Two research studies being released this
week by scientists at Joslin Diabetes Center and their colleagues suggest two locations in the insulin signaling system that may result in type 2 diabetes
and several conditions frequently associated with this form of diabetes,
namely the inability to control appetite, obesity and even infertility.
One paper, being published today in the journal Science, suggests that
when the insulin receptor in the brain is shut off through genetic
alterations, the mice also develop type 2 diabetes, their appetites are
increased, they gain weight, and their reproductive capabilities decline.
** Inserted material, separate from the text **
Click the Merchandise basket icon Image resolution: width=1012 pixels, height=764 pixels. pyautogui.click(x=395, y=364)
The other paper, published yesterday in the journal Nature, suggests
that when IRS-2 -- a protein inside cells and involved in the insulin
signaling process -- is shut off through genetic alterations, the mice develop
type 2 diabetes, their appetites increase, they gain weight and their
reproductive capabilities decline.
Together these papers demonstrate a previously unappreciated role of the
brain in control of metabolism and of insulin in control of reproduction.
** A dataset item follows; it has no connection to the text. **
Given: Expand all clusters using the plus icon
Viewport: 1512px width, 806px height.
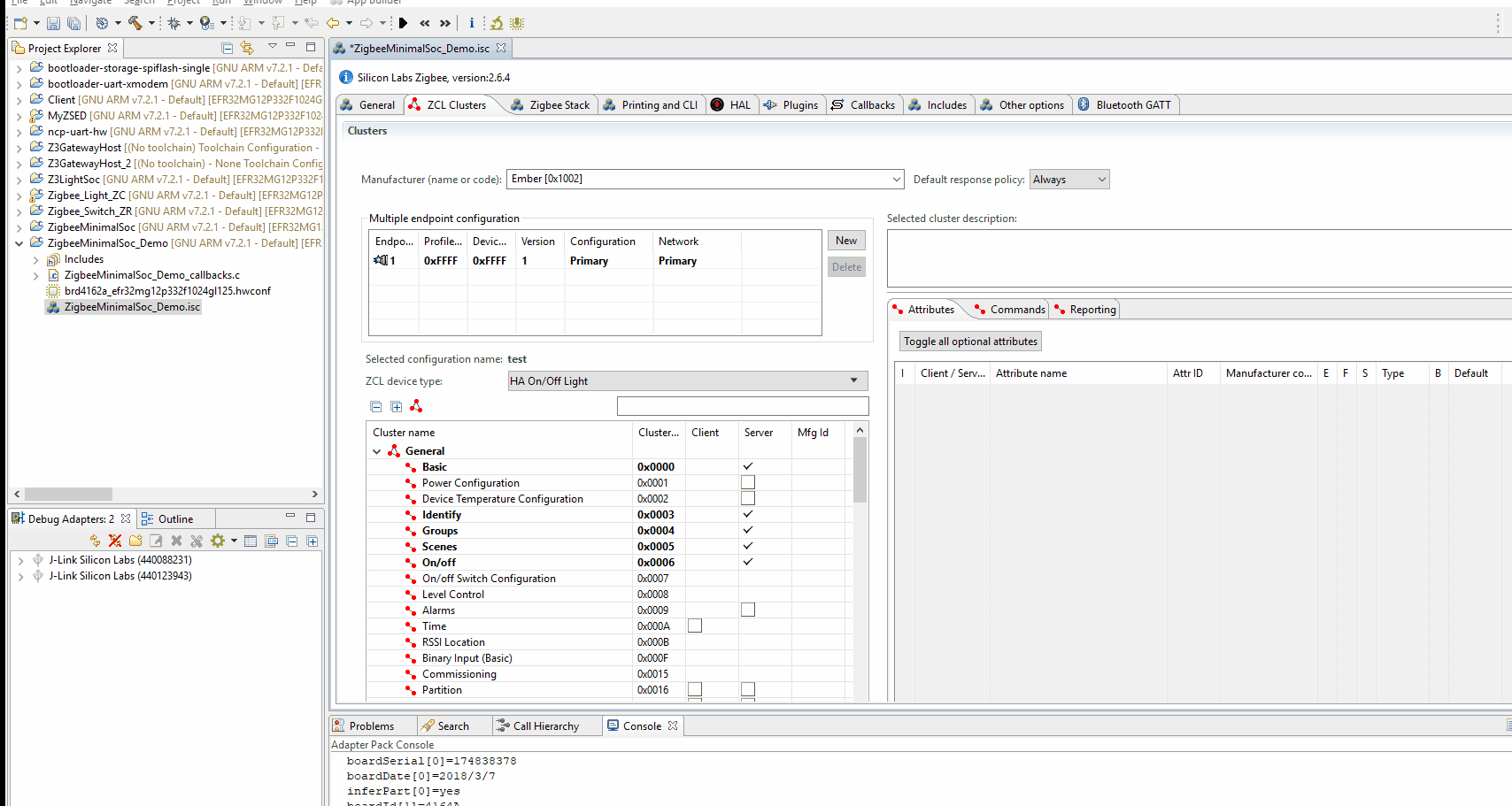Looking at the screenshot, I should point(396,406).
Although many scientists have long thought that insulin was largely
inactive in the brain, more recent studies have begun to unravel this
hypothesis. In both papers, this decline in reproductive abilities and
increased weight gain and appetite occur in a much more pronounced way in the
female mice than in the male mice. The insulin receptor plays a role in
insulin signaling in all tissues, where as the effects of IRS-2 are most
important in the liver, beta cells of the pancreas and brain.